Tebu yang ditanam di India memiliki siklus panen 12 hingga 18 bulan. Tanaman ini sebagian besar ditanam antara bulan Januari dan Maret, dan dipanen pada bulan Desember hingga Maret tahun berikutnya.
Tanaman ini memerlukan curah hujan monsun yang merata dan tepat waktu selama bulan Juni dan Juli, diikuti dengan periode kering untuk pemasakan, namun pola cuaca tradisional ini menjadi tidak menentu karena perubahan iklim.
Penurunan produksi gula di India telah menimbulkan kekhawatiran mengenai kenaikan harga selama bulan-bulan musim panas, yang berlangsung sekitar bulan April hingga Juni, ketika permintaan mencapai puncaknya karena peningkatan konsumsi minuman ringan dan es krim.
Mendinginkan harga adalah prioritas utama pemerintah menjelang beberapa pemilihan umum negara bagian pada tahun 2023, serta pemilihan umum yang dijadwalkan pada bulan April dan Mei 2024.
Pada bulan April, harga gula bekas pabrik naik 300 rupee (S$4,80) menjadi 3.590-3.750 rupee per kuintal di Uttar Pradesh.

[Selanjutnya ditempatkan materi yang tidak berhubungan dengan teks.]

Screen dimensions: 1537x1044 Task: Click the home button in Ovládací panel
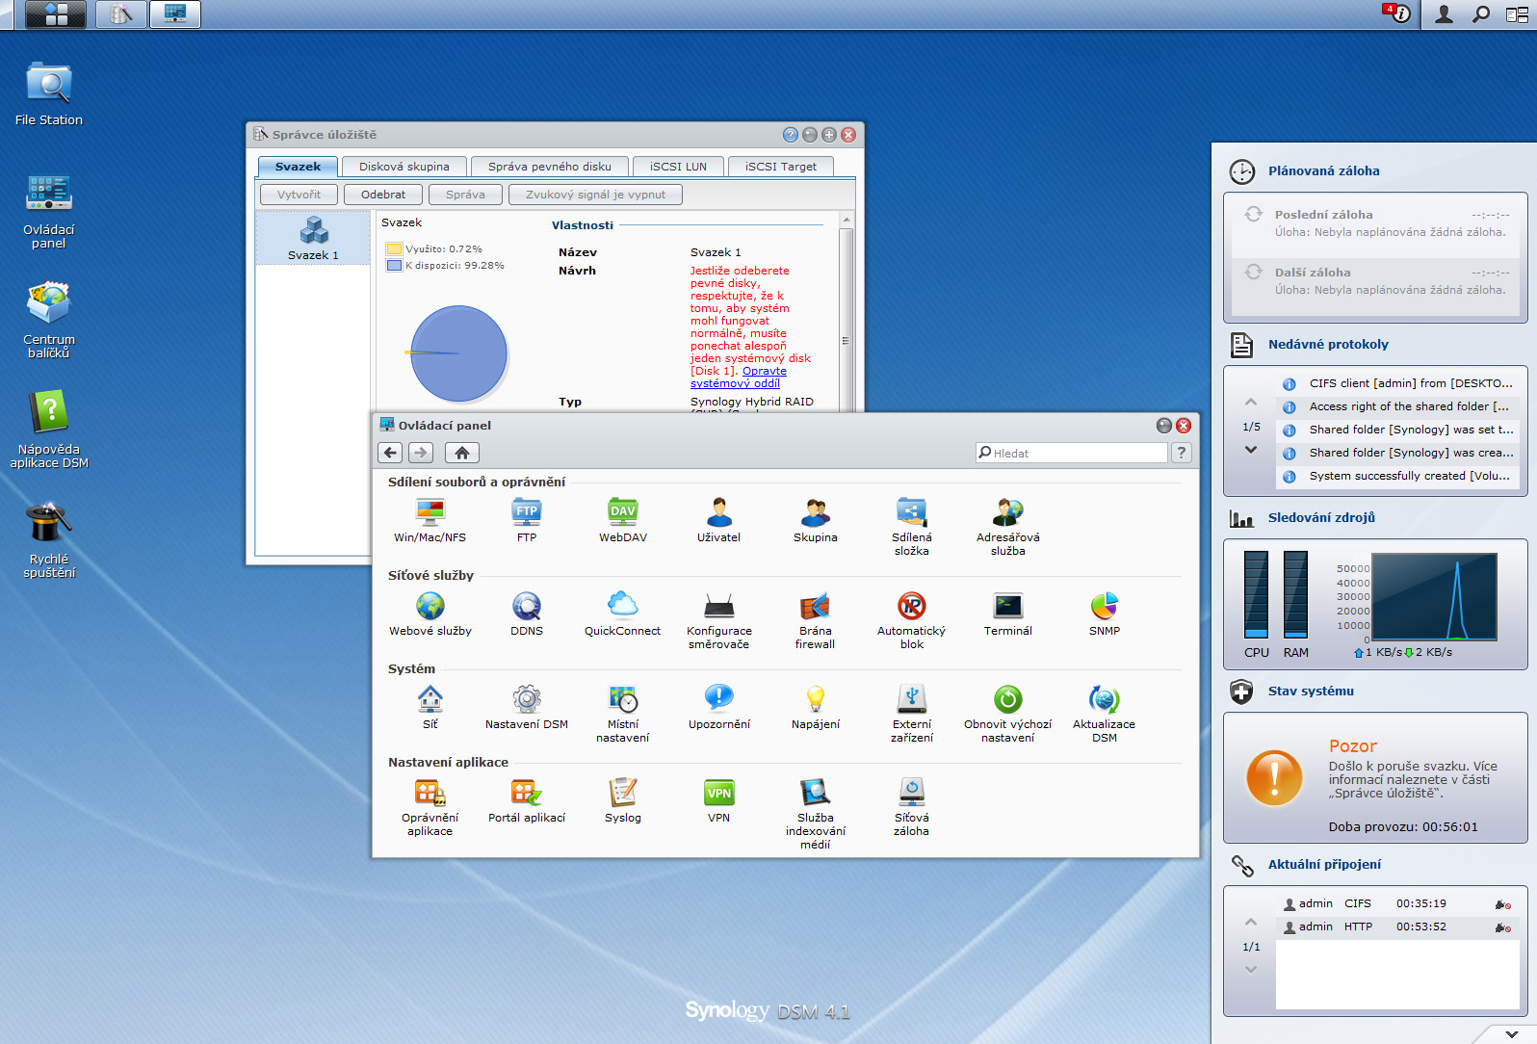click(462, 453)
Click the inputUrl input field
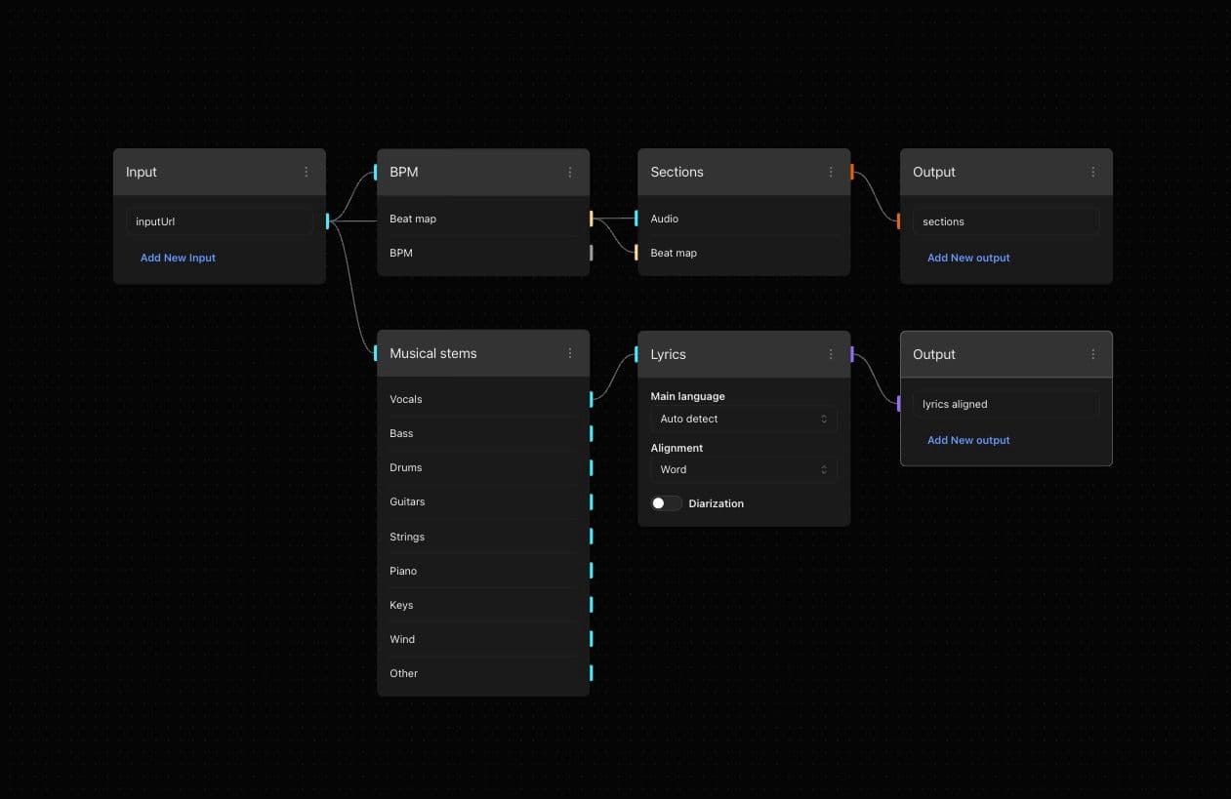1231x799 pixels. click(x=219, y=221)
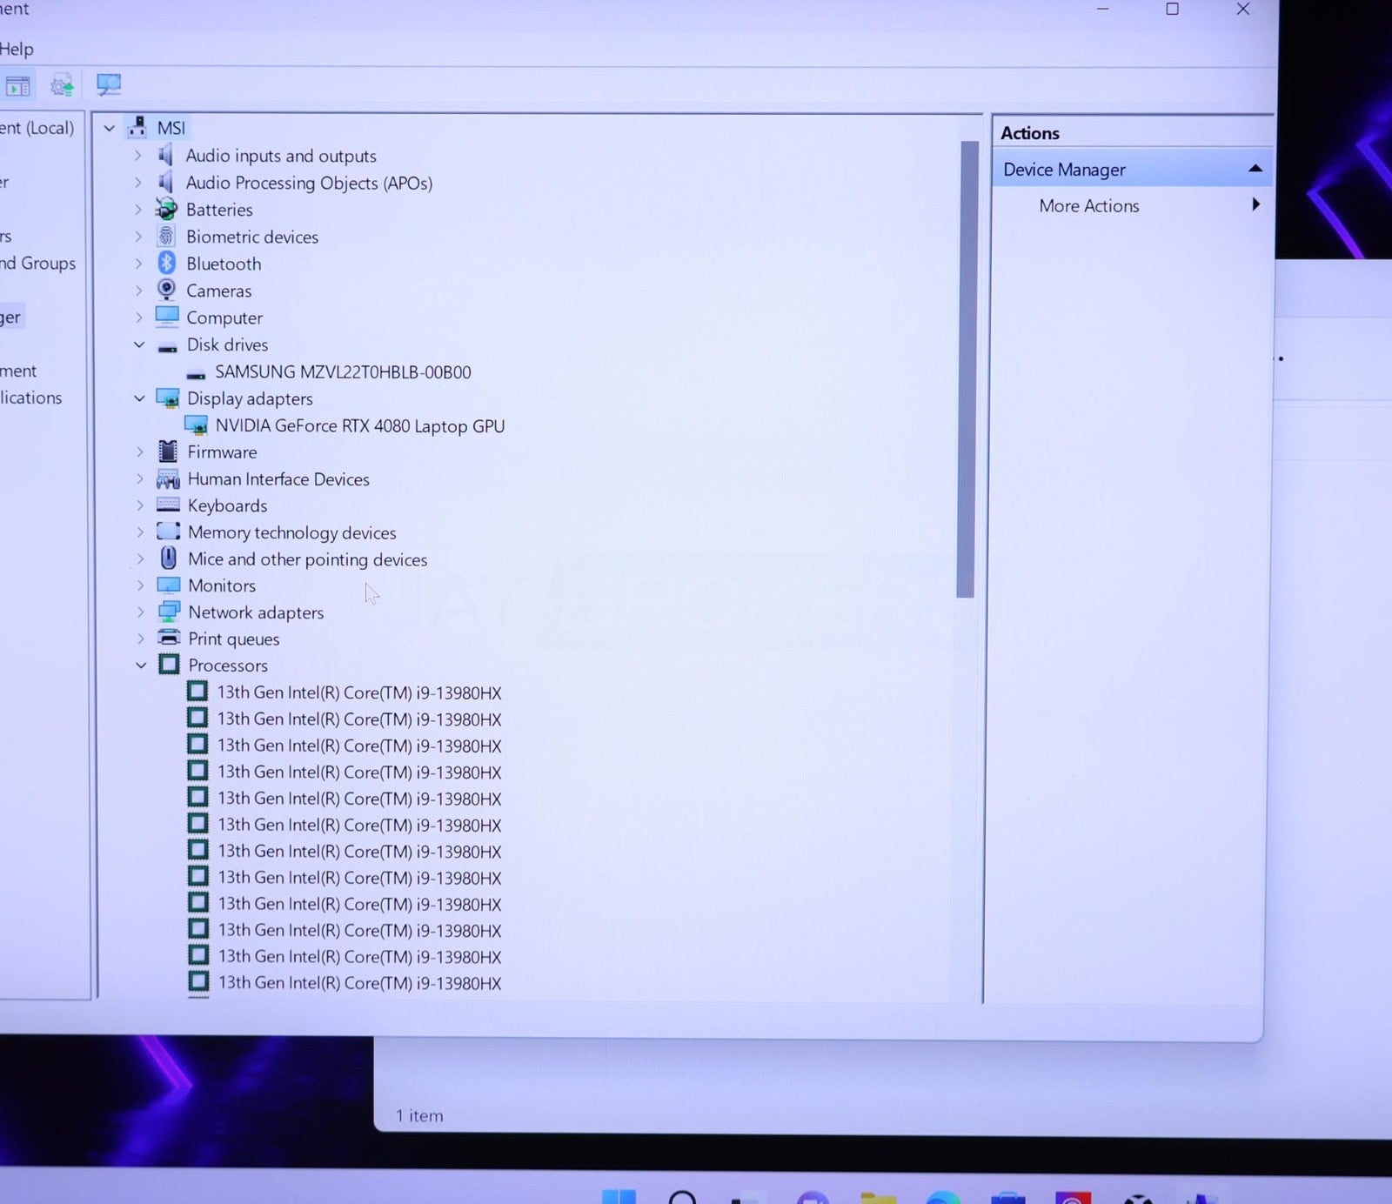Click the Biometric devices fingerprint icon
This screenshot has width=1392, height=1204.
pos(166,236)
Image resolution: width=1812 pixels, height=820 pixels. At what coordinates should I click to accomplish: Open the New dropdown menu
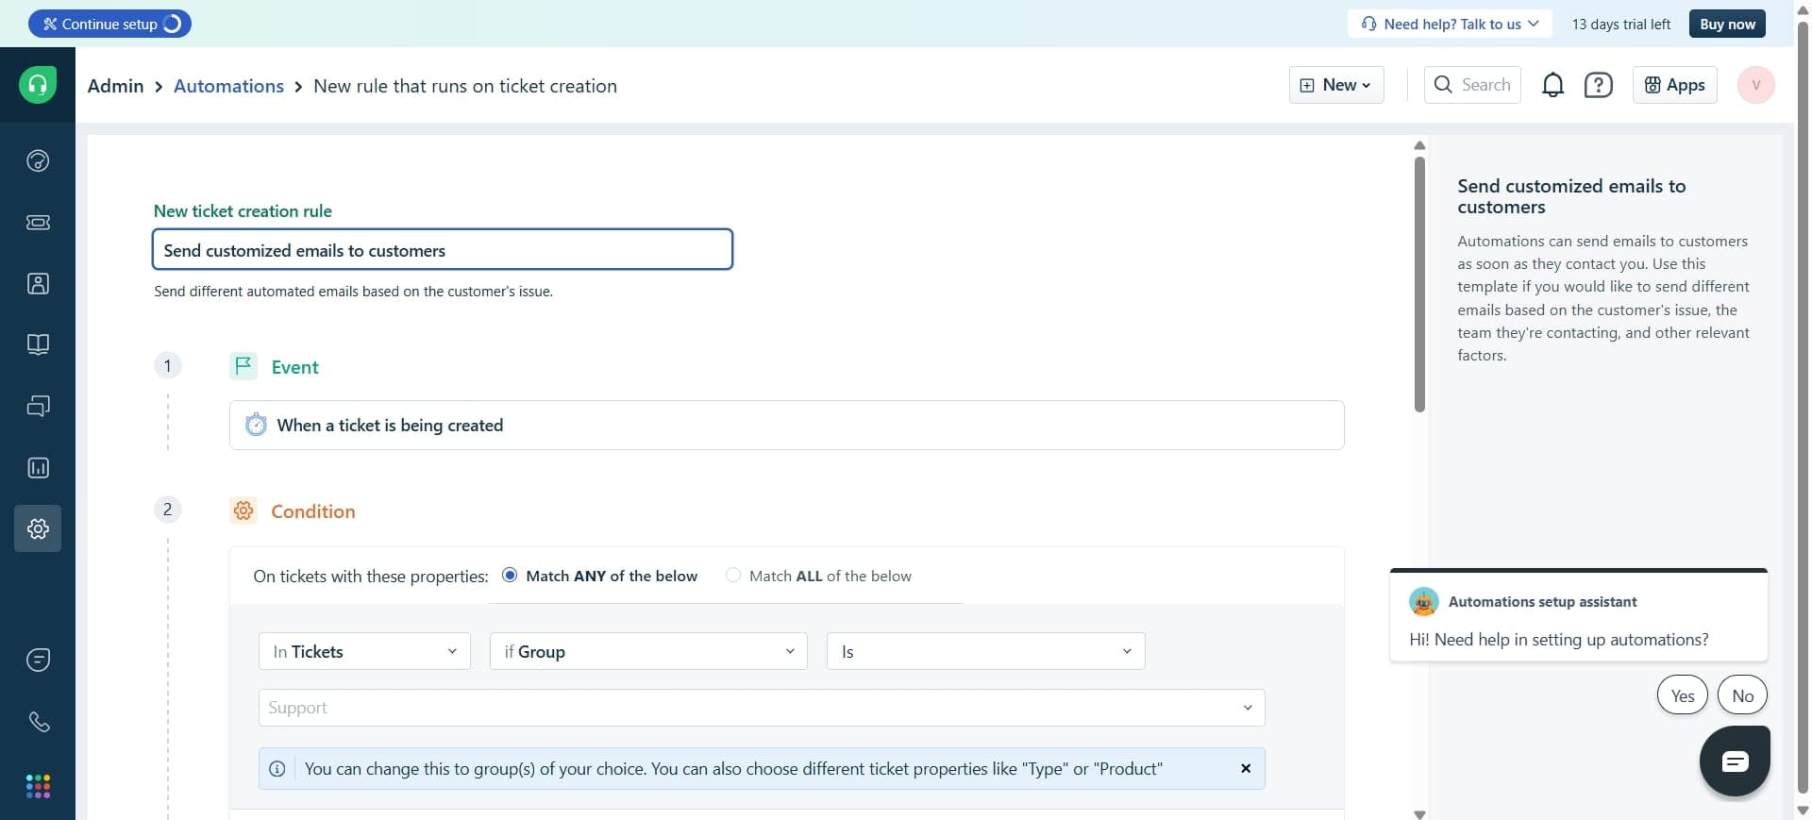click(x=1335, y=85)
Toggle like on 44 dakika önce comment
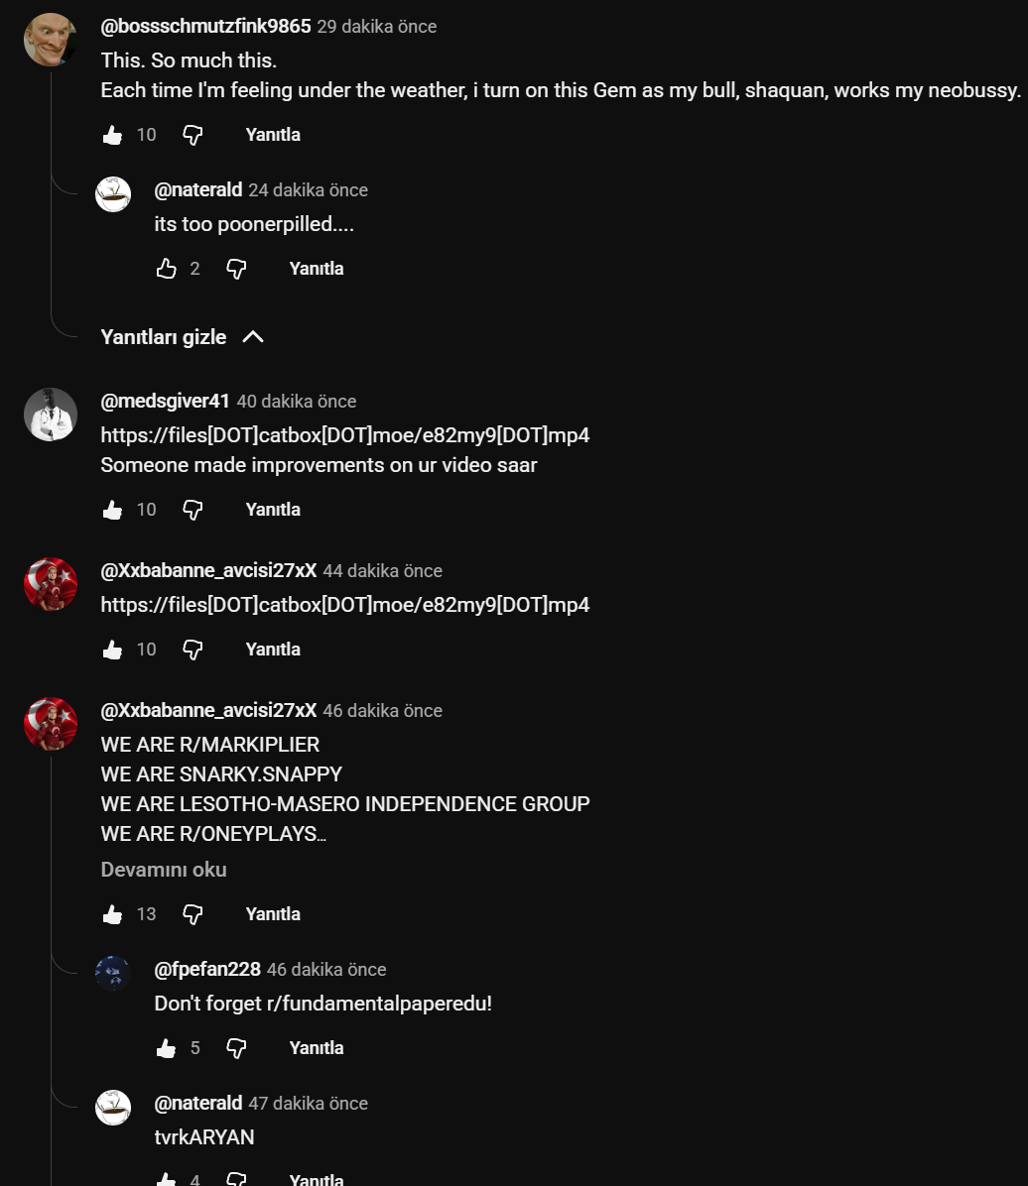The image size is (1028, 1186). tap(113, 650)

Ada spekulasi bahwa pemerintah bahkan mungkin membatasi ekspor yang tertunda di bawah kuota yang dialokasikan sebesar 6,1 juta ton.
Surat kabar Mint melaporkan pada tanggal 8 Mei tentang rencana baru untuk membatasi pengiriman sekitar 85.000 ton yang belum meninggalkan pantai India.
Pemerintah tidak menanggapi permintaan komentar dari ST, namun analis industri berpendapat bahwa langkah tersebut tidak mungkin dilakukan mengingat terbatasnya volume yang terlibat.
Krisis pasokan di India terjadi ketika harga gula global sedang meningkat. Harga tersebut mencapai level tertinggi sejak 2011 pada akhir April, ketika gula mentah diperdagangkan pada harga 27 sen AS per pon. Angka tersebut sedikit menurun sejak saat itu, namun tekanan inflasi tetap aktif.
Pada bulan Mei, indeks harga gula FAO naik 17,6 persen dari bulan Maret, yang merupakan tingkat tertinggi sejak Oktober 2011, karena berkurangnya ekspektasi dan hasil produksi di India, Tiongkok, Thailand dan Uni Eropa yang disebabkan oleh kondisi cuaca kering.
Lambatnya panen tebu di Brasil, serta tingginya harga minyak mentah internasional, yang dapat meningkatkan permintaan etanol berbahan dasar tebu, juga disebut-sebut sebagai faktor penyebabnya.
Rahil Shaikh, direktur pelaksana Meir Commodities, sebuah perusahaan perdagangan gula yang berbasis di Mumbai, memperkirakan akan terjadi kekurangan global sekitar tiga juta ton pada musim 2023-24 mengingat kekurangan pemasok seperti India dan Thailand.
“Saya pikir pasar dunia sedang ketat saat ini, dan itu terlalu bergantung pada produksi Brazil yang akan datang. Jika ada masalah pasokan di sana, harga bisa naik lebih tinggi lagi.”